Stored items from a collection
————————

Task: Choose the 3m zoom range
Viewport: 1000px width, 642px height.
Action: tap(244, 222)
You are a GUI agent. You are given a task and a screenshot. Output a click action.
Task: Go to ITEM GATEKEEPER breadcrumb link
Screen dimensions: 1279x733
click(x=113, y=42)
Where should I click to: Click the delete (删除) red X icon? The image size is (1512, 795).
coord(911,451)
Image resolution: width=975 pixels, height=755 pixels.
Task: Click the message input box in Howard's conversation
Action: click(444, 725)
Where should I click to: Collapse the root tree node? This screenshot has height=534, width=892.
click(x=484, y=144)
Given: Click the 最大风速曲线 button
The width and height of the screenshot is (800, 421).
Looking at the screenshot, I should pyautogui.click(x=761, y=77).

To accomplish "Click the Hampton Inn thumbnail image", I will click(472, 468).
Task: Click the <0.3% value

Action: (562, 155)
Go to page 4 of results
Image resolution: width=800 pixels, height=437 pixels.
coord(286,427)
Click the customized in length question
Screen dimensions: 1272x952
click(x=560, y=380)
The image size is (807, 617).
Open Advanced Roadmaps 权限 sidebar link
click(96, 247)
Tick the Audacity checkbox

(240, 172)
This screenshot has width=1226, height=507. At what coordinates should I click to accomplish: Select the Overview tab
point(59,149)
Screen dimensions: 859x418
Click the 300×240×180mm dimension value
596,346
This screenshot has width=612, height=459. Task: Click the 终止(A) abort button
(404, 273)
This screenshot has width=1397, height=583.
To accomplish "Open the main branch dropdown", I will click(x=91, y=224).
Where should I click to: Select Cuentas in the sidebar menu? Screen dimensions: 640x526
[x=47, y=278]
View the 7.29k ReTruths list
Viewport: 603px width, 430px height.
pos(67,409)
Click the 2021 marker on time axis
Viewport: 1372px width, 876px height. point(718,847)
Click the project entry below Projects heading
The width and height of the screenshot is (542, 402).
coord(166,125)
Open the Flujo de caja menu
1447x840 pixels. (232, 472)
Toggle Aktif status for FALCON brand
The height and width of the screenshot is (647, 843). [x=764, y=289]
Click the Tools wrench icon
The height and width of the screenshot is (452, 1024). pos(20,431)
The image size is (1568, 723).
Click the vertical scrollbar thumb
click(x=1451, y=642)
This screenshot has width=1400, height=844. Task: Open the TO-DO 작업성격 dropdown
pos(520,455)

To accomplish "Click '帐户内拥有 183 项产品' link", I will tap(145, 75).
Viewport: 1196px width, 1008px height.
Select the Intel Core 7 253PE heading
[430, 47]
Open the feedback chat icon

————————

**Assignment**
After reading each line of the data, give only the number of lines that include the word "will".

**Worked solution**
3